Evil Does Not Exist

On the Dialectic of Nature and Culture in “Evil Does Not Exist”

From a purely scientific standpoint, . What exists are actions, consequences, and biological drives.

: Their simple life of wood-chopping and water-fetching is threatened when a Tokyo talent agency proposes building a "glamping" (glamorous camping) site. Environmental Stakes Evil Does Not Exist

Hamaguchi’s title, then, is a provocation. To say “evil does not exist” is not to deny moral responsibility. It is to argue that evil is not a substance one possesses like a tumor or a birthmark. Instead, evil is a failure of relationship —between parent and child, between human and land, between intention and consequence. The film echoes Hannah Arendt’s concept of the “banality of evil”: the idea that the worst atrocities are not committed by monsters but by ordinary people who stop thinking about the effects of their actions. In Mizubiki, no one wakes up wanting to destroy the forest. But the forest is destroyed anyway, and a child dies, because the chain of listening was broken somewhere upstream.

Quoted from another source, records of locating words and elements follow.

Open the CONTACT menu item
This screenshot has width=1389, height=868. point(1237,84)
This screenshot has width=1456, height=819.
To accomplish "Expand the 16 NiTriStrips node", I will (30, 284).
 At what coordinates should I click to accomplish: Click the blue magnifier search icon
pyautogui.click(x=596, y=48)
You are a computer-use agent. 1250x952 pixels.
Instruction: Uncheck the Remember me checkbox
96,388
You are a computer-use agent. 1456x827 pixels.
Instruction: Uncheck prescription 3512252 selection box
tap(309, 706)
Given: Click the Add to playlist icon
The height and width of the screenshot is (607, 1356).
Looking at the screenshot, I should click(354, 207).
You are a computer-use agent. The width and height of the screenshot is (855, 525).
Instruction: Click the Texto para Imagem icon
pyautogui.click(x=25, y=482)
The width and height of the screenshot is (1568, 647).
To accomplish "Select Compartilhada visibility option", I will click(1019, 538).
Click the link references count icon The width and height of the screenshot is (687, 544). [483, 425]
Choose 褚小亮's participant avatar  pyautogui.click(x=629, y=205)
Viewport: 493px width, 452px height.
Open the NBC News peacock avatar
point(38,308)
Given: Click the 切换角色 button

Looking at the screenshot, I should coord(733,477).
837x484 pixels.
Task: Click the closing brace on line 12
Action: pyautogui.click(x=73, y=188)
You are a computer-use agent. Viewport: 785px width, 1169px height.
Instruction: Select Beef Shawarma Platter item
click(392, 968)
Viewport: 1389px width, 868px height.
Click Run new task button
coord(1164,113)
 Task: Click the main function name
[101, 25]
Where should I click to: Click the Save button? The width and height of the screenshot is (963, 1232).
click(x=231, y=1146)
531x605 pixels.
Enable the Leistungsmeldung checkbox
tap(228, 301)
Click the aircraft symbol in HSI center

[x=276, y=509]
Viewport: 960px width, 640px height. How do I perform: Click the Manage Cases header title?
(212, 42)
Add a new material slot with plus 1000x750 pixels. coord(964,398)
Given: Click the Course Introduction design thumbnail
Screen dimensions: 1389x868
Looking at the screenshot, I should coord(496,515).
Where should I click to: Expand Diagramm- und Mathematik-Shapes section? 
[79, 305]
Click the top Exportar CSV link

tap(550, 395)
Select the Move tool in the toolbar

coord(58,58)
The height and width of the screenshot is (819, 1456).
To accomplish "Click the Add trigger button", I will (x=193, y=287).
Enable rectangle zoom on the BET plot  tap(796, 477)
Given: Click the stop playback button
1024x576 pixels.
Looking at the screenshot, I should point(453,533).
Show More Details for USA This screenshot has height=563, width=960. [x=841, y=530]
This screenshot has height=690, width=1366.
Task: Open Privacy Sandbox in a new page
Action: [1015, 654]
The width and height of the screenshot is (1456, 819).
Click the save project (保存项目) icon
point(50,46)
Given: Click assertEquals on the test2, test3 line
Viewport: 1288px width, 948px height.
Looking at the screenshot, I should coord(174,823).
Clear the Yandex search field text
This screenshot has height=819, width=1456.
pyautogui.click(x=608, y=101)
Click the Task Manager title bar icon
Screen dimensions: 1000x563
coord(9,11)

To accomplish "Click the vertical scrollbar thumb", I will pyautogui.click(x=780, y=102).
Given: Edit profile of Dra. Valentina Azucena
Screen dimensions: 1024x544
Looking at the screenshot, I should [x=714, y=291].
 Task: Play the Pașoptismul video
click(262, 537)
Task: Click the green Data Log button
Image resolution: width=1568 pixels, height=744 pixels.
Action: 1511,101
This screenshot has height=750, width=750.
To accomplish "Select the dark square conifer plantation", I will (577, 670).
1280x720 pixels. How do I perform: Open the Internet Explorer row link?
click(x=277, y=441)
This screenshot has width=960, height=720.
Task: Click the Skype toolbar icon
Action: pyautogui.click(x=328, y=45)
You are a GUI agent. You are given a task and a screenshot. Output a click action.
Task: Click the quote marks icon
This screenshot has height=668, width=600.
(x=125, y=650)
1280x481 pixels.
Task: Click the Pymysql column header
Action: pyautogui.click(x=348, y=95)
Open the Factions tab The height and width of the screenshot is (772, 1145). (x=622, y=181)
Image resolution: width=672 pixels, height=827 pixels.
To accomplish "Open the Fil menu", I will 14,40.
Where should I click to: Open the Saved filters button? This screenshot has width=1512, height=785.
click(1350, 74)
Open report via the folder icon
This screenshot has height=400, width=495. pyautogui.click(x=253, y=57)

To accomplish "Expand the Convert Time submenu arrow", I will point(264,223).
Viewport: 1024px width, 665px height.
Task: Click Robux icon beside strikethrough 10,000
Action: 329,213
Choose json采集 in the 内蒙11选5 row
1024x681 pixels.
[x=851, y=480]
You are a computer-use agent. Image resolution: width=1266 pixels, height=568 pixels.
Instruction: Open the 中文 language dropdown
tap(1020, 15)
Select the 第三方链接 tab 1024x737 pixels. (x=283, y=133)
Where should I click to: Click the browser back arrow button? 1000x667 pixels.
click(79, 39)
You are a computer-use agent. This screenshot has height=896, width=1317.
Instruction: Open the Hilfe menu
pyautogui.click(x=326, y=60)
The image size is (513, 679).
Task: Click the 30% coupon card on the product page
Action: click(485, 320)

Hamaguchi’s direction is patient and observant. The long shots of swaying larch trees and the rhythmic sound of an axe hitting wood create a hypnotic atmosphere. The score, composed by Eiko Ishibashi, is equally vital. It often cuts off abruptly, leaving the viewer in a jarring silence that mirrors the unpredictability of the natural world. On the Dialectic of Nature and Culture in

: In the rural village of Mizubiki, a single father named Takumi lives a quiet life with his daughter, Hana. Their community is threatened when a Tokyo real estate firm plans to build a "glamping" site, which risks contaminating the local water supply.

In this view, "Being" is synonymous with "Goodness." To exist is to have form, structure, and life. Therefore, everything that exists is, to some degree, good. So, where does evil come from? The answer lies in the concept of privatio boni —the privation of good. Instead, evil is a failure of relationship —between

When bad things happen, they are not punishments. They are not tests. They are not the work of dark forces. They are simply events—some caused by nature, some caused by other people's flawed, traumatized, or greedy decision-making.

You are left with a cleaner, more actionable emotion: This is harm. Let me fix it. Let me heal it. Let me prevent it.

Ryusuke Hamaguchi’s Evil Does Not Exist (2023) is a haunting, deliberate "eco-drama" that shifts from a quiet observation of rural life into a jarring, enigmatic finale. Following the massive success of Drive My Car

However, if you strip away the divine narrative, something interesting happens. Philosopher Epicurus articulated the trilemma that remains unsolved: God is either willing to prevent evil but unable (not omnipotent), able but unwilling (not benevolent), or neither able nor willing (not God).